[Review] gRPC ~Ep.1~ #gRPC

Introduction

I was in need to transfer the huge matrix data from A to B, and initially I was trying to do this by Websockets though, the latency was really bad.
So I have decided to use more sophisticated protocol to communicate with B, which is gRPC.
In this article, let me briefly summarise about gRPC and its use-case as well.

Official Document
https://grpc.io/docs/guides/index.html

Overview

gRPC can use protocol buffers as both its Interface Definition Language (IDL) and as its underlying message interchange format.

So, simply saying, the interface of client-server is same. So that means, you can programme both components in any kind of programming languages.
But, in order to utilise this function, we should be equipped with the protocol buffers more.
So let us move on to learning it.

Official Page: What are protocol buffers?
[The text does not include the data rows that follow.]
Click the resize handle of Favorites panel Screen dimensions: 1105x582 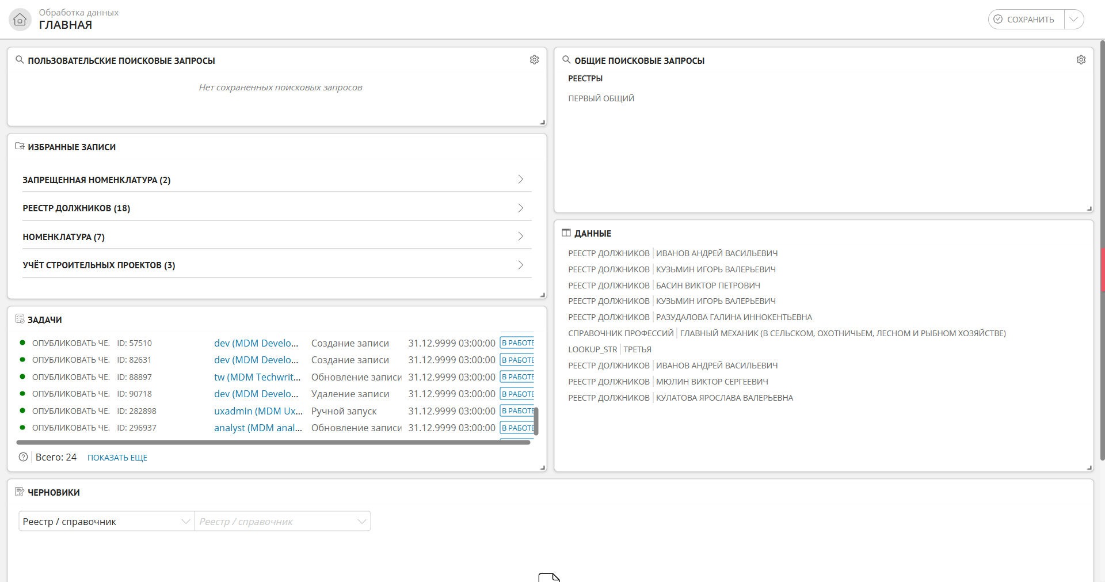click(542, 295)
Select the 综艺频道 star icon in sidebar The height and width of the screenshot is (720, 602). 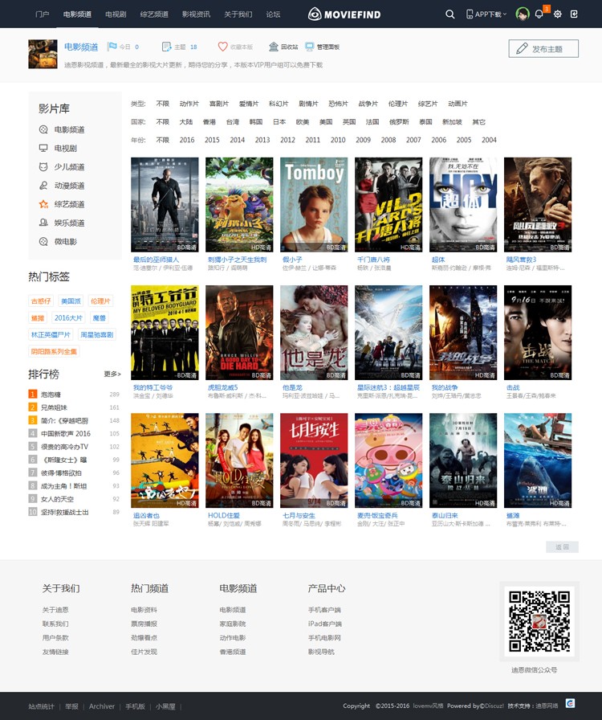tap(43, 204)
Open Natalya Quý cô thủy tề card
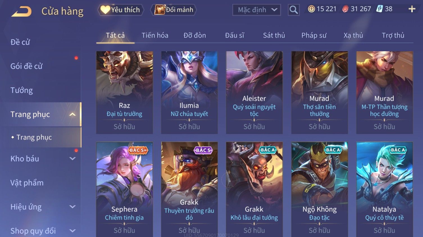This screenshot has width=423, height=237. (385, 189)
What are `protocol buffers`?

Protocol buffers are a flexible, efficient, automated mechanism for serializing structured data – think XML, but smaller, faster, and simpler. You define how you want your data to be structured once, then you can use special generated source code to easily write and read your structured data to and from a variety of data streams and using a variety of languages.

How do they work??

As a running example, we are going to consider the application which stores the contact profile of the person, which is an address book.
So, you might be a bit overwhelmed by a bunch of given new info.. but it's not that complicated.
What you have to do is the thing listed below.

Define your data schema in filename.proto
Compile the protocol file
Program write_info.py to write the info to output.txt with raw_input in python2 allowing you to briefly test it.
Program read_info.py to read the serialised and stored info in output.txt

So, let's get started!

1. Define your data schema in `filename.proto`

sample.proto

syntax = "proto2";

package tutorial;

message Person {
    required string name = 1;
    required int32 id = 2;
    optional string email = 3;

    enum PhoneType {
    MOBILE = 0;
    HOME = 1;
    WORK = 2;
    }

    message PhoneNumber {
    required string number = 1;
    optional PhoneType type = 2 [default = HOME];
    }

    repeated PhoneNumber phones = 4;
}

message AddressBook {
    repeated Person people = 1;
}

As you can see, the syntax is similar to C++ or Java. Let's go through each part of the file and see what it does.

The .proto file starts with a package declaration, which helps to prevent naming conflicts between different projects. In Python, packages are normally determined by directory structure, so the package you define in your .proto file will have no effect on the generated code. However, you should still declare one to avoid name collisions in the Protocol Buffers name space as well as in non-Python languages.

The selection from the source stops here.